- _EXTRACTED DATA_
---

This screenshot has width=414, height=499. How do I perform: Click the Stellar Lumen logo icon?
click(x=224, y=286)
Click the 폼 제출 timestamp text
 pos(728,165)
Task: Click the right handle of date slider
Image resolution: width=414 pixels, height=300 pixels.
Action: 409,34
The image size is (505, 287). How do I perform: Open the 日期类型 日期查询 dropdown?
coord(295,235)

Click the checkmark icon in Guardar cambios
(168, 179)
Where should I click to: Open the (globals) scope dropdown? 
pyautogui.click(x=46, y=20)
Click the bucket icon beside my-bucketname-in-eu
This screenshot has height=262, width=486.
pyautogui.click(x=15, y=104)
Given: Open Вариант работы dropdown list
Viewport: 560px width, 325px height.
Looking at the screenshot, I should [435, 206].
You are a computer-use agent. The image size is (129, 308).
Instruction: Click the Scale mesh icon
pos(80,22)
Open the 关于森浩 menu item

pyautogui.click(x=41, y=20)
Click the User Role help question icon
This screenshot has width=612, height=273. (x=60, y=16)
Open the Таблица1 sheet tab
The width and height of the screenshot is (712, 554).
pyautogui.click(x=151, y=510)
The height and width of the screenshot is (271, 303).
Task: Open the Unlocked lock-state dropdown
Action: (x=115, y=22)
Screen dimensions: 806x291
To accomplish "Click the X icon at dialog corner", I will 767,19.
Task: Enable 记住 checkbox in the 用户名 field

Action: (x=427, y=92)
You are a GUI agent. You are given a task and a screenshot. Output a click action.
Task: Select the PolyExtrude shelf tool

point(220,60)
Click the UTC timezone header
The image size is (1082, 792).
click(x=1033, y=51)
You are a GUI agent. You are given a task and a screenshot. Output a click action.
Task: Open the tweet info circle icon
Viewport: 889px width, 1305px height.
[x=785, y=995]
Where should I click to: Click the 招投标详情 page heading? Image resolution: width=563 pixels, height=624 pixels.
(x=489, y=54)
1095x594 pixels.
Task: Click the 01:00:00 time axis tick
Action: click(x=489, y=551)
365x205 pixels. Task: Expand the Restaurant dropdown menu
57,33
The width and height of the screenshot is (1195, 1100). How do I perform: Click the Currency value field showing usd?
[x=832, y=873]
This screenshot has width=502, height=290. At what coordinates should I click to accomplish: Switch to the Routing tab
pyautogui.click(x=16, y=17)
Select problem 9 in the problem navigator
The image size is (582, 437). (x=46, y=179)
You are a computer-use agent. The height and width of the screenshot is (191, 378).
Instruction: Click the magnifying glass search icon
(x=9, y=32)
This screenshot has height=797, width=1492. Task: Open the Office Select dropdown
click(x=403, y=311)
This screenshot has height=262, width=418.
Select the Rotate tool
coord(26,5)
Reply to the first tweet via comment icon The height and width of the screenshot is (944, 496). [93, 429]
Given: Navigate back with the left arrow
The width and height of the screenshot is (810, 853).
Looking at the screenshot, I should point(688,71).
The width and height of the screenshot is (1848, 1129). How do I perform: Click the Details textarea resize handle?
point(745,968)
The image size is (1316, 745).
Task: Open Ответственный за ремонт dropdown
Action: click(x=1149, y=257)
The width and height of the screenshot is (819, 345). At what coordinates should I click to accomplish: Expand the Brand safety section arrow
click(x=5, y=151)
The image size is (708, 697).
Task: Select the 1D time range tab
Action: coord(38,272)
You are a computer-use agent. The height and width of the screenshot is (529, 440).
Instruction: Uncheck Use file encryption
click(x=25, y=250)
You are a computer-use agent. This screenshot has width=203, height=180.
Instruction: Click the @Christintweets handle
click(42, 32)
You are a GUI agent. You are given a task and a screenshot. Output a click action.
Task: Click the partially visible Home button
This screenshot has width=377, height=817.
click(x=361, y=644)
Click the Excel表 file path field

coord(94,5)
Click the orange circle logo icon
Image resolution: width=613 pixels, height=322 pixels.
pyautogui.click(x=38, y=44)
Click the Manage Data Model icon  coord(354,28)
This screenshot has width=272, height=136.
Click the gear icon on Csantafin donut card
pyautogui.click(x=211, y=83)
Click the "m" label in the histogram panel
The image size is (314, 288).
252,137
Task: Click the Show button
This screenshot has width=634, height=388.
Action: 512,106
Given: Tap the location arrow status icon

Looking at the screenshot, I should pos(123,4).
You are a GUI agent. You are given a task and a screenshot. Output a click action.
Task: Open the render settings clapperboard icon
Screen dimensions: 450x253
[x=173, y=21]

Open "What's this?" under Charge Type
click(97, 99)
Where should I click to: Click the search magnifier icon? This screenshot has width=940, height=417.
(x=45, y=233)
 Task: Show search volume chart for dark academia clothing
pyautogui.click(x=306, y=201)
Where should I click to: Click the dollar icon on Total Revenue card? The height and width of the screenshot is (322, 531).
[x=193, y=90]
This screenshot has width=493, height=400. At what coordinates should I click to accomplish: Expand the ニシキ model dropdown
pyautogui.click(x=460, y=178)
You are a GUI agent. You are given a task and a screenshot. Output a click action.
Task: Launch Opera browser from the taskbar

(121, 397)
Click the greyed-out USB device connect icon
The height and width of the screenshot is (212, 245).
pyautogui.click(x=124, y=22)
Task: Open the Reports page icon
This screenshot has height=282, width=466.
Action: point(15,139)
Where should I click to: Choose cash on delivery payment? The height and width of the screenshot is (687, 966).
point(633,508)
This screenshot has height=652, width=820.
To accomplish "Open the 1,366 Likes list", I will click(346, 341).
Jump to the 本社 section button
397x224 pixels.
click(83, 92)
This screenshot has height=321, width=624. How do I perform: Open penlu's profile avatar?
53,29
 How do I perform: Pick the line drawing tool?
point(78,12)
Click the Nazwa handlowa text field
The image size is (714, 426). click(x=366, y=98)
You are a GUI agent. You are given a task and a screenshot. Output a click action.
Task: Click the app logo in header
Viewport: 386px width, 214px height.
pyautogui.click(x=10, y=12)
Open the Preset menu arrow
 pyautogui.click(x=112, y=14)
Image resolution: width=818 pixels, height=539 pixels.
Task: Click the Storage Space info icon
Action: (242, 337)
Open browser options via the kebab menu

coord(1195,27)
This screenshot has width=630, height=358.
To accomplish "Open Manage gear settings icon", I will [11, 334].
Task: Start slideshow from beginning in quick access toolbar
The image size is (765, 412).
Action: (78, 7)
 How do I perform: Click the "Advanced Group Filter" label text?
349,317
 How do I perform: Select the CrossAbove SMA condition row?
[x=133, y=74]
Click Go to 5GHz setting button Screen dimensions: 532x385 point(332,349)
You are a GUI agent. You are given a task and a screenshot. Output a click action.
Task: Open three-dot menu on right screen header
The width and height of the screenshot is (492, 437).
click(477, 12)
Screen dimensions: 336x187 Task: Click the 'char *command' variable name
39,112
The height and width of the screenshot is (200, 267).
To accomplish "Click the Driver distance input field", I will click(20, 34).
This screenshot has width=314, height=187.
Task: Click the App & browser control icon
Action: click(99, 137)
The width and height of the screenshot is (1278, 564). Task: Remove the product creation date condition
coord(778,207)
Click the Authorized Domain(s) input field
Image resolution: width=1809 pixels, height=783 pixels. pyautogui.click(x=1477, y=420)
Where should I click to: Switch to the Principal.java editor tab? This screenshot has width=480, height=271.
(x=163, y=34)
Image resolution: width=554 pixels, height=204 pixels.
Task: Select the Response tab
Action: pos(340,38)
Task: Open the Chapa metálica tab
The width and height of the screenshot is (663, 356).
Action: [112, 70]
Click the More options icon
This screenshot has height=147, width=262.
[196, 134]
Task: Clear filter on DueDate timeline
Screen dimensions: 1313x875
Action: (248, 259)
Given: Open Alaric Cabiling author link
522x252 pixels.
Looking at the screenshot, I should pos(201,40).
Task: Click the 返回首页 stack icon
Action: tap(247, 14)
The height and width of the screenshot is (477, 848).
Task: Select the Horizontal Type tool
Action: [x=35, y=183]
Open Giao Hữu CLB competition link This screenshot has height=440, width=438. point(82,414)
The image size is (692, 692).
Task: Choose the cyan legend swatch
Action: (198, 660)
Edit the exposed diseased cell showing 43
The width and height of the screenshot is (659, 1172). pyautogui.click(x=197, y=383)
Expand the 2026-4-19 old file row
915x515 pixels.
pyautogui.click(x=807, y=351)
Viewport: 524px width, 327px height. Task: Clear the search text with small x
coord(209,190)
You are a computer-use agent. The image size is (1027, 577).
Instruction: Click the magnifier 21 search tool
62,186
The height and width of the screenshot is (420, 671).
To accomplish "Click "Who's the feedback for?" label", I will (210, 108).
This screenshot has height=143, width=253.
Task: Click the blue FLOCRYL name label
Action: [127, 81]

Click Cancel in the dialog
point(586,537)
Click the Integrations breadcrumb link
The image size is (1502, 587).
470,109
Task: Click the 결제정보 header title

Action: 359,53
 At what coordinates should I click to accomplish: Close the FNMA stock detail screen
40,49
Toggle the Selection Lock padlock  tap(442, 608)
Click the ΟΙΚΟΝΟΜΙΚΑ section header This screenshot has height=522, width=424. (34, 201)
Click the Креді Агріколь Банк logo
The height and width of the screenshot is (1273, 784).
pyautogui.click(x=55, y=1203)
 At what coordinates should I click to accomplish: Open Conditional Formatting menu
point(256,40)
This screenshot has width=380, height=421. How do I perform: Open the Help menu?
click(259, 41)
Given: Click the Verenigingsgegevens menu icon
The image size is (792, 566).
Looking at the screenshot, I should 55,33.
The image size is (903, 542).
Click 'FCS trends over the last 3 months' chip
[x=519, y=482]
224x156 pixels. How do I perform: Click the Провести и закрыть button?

---

- _WHAT THE TASK ASKS_
Throughout the material above, report each line holding the word "Manage".

- _RESPONSE_
Click the Manage Data Model icon  coord(354,28)
To accomplish "Open Manage gear settings icon", I will [11, 334].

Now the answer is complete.